I suggest after you run this code through once, delete the ERROR column and extra row(s) from the data.table and then save this combined file as a .csv. I would then move all the files that combined properly into a different folder and only have the current combined file and the ones that didn't load properly in the path. Then rerun the function without the colClasses specified. I combined everything into one script so it's hopefully less confusing:
#First Initial run without colClasses
multmerge = function(mypath){
filenames = list.files(path = mypath, full.names = TRUE)
rbindlist(lapply(filenames,function(i) tryCatch(fread(i),
error = function(e) {
cat("\nError reading in file:",i,"\t") #Identifies problem files by name
message(e) #Prints error message without stopping loop
list(ERROR=i) #Adds a placeholder column so rbindlist will execute
})), #End of tryCatch and lapply
fill = TRUE) #rbindlist arguments
} #End of function
#You should get the original error message and identify the filename.
dataframe = multmerge(path)
#Delete placeholder column and extra rows
#You will get as many extra rows as you have problem files -
#most likely just the one with column 25 or any others that had that same issue with column 25.
#Note the out of bounds error message will probably go away with the colClasses argument pulled out.)
#Save this cleaned file to something like: fwrite(dataframe,"CurrentCombinedData.csv")
#Move all files but problem file into new folder
#Now you should only have the big one and only one in your path.
#Rerun the function but add the colClasses argument this time
#Second run to accommodate the problem file(s) - We know the column 25 error this time but maybe in the future you will have to adapt this by adding the appropriate column.
multmerge = function(mypath){
filenames = list.files(path = mypath, full.names = TRUE)
rbindlist(lapply(filenames,function(i) tryCatch(fread(i,colClasses = list(character = c(25))),
error = function(e) {
cat("\nError reading in file:",i,"\t") #Identifies problem files by name
message(e) #Prints error message without stopping loop
list(ERROR=i) #Adds a placeholder column so rbindlist will execute
})), #End of tryCatch and lapply
fill = TRUE) #rbindlist arguments
} #End of function
dataframe2 = multmerge(path)
Now we know the source of the error is column 25 which we can specify in colClasses. If you run the code and you get the same error message for a different column simply add the number of that column after the 25. Once you have the dataframe inputted I would check what is going on in that column (or any others if you must add other columns). Maybe there was a data entry error in one of the files or different encoding of an NA value. That's why I say to initially convert that column to character
first because you will lose less information than converting to numeric
first.
Once you have no errors always write the cleaned combined data.table to a csv that is contained in your folder and always move the individual files that have been combined into the other folder. That way when you add new files you will only be combining the big one and a few others so that in the future you can see what is going on easier. Just keep notes as to which files gave you trouble and which columns. Does that make sense?
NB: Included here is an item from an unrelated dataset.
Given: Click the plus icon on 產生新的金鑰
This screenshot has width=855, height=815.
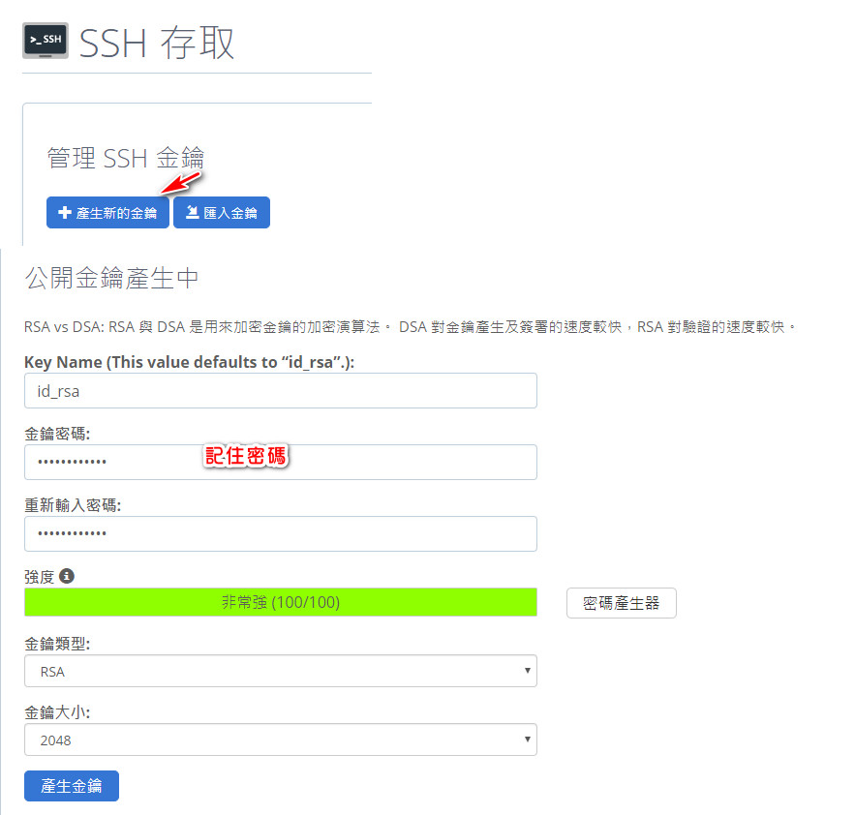Looking at the screenshot, I should 65,213.
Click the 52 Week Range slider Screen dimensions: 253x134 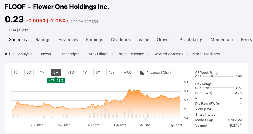tap(212, 77)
Because files are often so idiosyncratic you will have to be flexible but this approach to the workflow should make it easy to identify problem files and add what you need to add to the fread to make it work. Basically archive the files that have been processed and keep track of exceptions like the column 25 one and keep the most current combined file and ones that haven't been processed together in the active path. Hope that helps and good luck!